What one thing do you believe has been a major factor in you achieving success?

Creating a relevant and engaging platform for everyone, whether you’re new to a business or a seasoned CEO, has been key to Jenson8’s success. The psychometric testing element has been instrumental in establishing the platform as something unique in the world of learning and development, to ensure people get a full breakdown of their training habits to take into the workplace. This science-backed, actionable data means the training has lasting impact, helping HR professionals overcome a major barrier to effective learning and development – according to Cerego’s State of Learning report, a shocking 70% of training is forgotten within 24 hours, and nearly 90% is forgotten after a month.

Our success is evidenced in the pilot sessions we’ve hosted since Jenson8’s launch. We’ve had high-level seniors at global corporations acknowledge that their working style needs to change following a session with junior team members. Juniors have felt more comfortable and open to telling seniors how they feel about ways of working, how they’ve felt in uncomfortable situations, and sharing subsequent solutions to these issues.

This is how we know that our platform is having a genuine impact on individual, team and business growth, whilst also providing insight into how we can develop the platform even further so that Jenson8 continues to lead the way in immersive learning and development.

What top tips would you give to an individual who is trying to excel in their career in technology?

You are more than your job title and gender identification. While society has made it difficult for people to break away from the norm, I encourage you to be bold, go with and trust your instincts, and speak out. If it works great and if it doesn’t, then own it – take accountability for your actions. Your ambition and drive to succeed in the industry is key.

Also, look for companies that openly and actively support gender equality. Do your research and look for those that champion level transformation and role diversification.

Do you believe there are still barriers for success for women working in tech. If so, how can these barriers be overcome?

Inclusion must become part of the way we do business. Representation in tech is still much lower than it should be. While this is largely down to the business landscape, I firmly believe that equal representation stops in schools.

Women are extremely underrepresented in schools, and schools, as we know, are the starting point for emerging leaders, experts, and innovators. We must champion young people and engage them in STEM from the get-go.

What do you think companies can do to support and progress the careers of women working in technology?

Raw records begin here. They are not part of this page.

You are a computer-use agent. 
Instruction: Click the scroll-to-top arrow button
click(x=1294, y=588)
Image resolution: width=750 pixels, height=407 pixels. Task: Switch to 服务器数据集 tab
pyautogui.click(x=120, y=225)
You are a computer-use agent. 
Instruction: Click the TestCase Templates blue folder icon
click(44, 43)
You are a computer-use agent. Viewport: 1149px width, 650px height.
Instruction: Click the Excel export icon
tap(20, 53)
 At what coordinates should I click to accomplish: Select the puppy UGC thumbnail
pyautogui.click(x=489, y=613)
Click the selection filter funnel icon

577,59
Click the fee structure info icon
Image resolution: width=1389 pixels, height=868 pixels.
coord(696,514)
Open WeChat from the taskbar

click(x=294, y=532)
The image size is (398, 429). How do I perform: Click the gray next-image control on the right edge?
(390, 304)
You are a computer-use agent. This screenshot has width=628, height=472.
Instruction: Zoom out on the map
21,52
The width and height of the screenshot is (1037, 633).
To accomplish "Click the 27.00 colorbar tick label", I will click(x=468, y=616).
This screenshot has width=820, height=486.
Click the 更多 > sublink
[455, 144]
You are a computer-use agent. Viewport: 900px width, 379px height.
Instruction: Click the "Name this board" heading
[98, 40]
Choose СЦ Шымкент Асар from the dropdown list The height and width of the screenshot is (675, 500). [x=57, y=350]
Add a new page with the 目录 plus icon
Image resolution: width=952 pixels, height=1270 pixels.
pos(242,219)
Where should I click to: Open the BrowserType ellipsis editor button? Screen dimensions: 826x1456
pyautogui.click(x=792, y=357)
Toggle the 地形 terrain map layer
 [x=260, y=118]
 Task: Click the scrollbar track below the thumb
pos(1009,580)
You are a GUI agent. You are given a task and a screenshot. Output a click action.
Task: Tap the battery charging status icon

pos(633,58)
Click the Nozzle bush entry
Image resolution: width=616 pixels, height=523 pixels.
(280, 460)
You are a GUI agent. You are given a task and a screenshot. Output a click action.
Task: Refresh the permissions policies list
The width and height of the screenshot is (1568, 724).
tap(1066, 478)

Creating an inclusive workplace is about creating safe spaces to discuss diversity and inclusion. One way you can do this is by providing resources for employees to learn more about diversity and inclusion. Mentoring programmes and networks allow individuals to understand the experiences of those around them and become aware of the current issues affecting underrepresented or marginalised groups. Clear actions from these groups can identify unconscious bias in the workplace and help organisations address it head-on. Adaptable and varied benefits that support everyone’s needs at various stages of their lives are also crucial in promoting an inclusive workplace.

Technology plays a big part in helping to bridge these gaps in industry by providing unique opportunities for teams to connect in unique and abstract environments. By implementing programs that use VR, for example, individuals can work together in an immersive team-building experience reaching beyond the normal limits of their workplace, leading to open discussions so that everyone feels comfortable enough to share their thoughts, ideas and suggestions.

You can’t build a diverse team unless everyone shares ownership in creating it together – including those at the top of the ladder!

There is currently only 15% of women working in tech. If you could wave a magic wand, what is the one thing you would do to accelerate the pace of change for women in the industry?

More transformational leadership is needed to act as the driving force behind diversity and inclusion.

Leadership is one of those words that can mean everything and nothing. While it doesn’t always come easily to everyone, senior business leaders can become agents of change by being bold, taking a risk and being courageous. There is an opportunity for everyone and anyone to step forward and lead, which is something that we encourage within and outside of Jenson8.

What resources do you recommend for women working in tech?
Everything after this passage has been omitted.